Recorded data:
▼
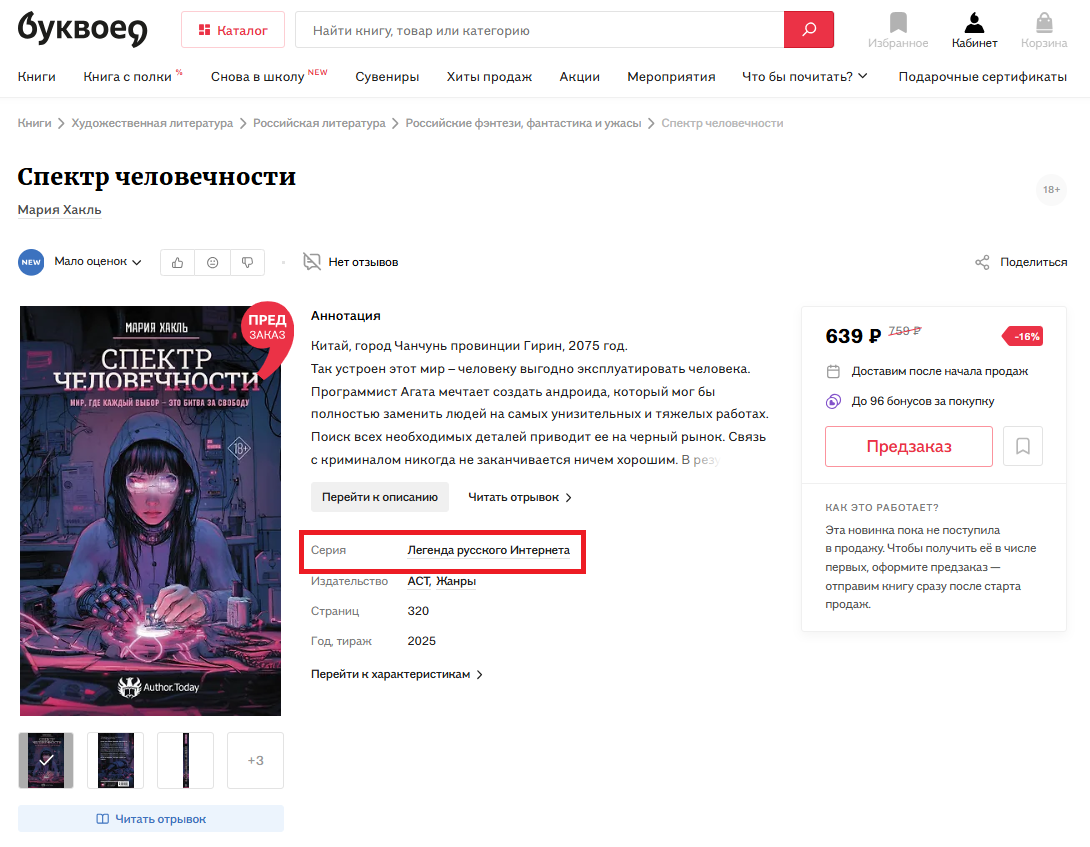Rate the book with neutral face
Screen dimensions: 1090x847
pos(213,262)
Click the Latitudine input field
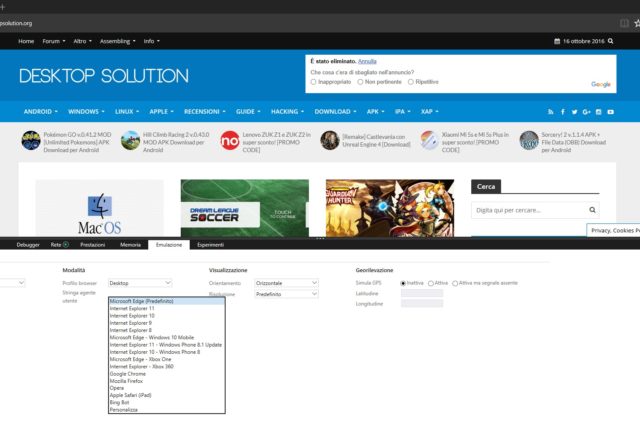The width and height of the screenshot is (640, 426). pos(421,294)
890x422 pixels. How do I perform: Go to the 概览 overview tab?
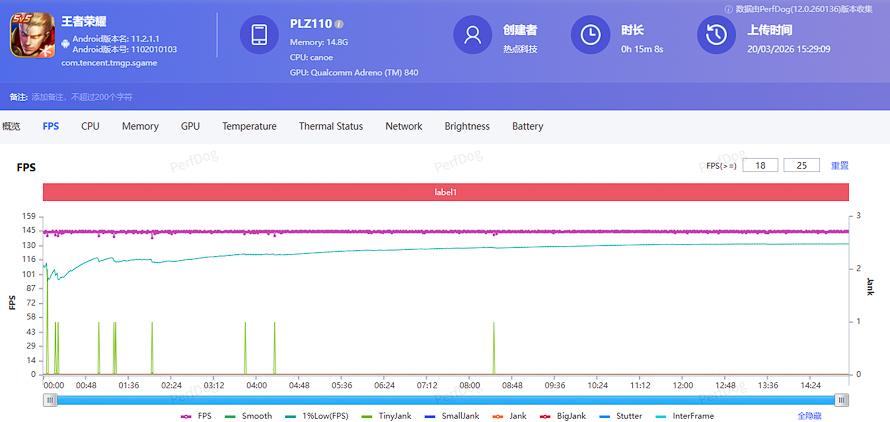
▲
**Task brief:**
In the records above, find the line containing "Click the Latitudine input field" and restate it and every line after it word for word, all pictures excluded.

**Finished task:**
Click the Latitudine input field
The width and height of the screenshot is (640, 426). pos(421,294)
890x422 pixels. How do I perform: Go to the 概览 overview tab?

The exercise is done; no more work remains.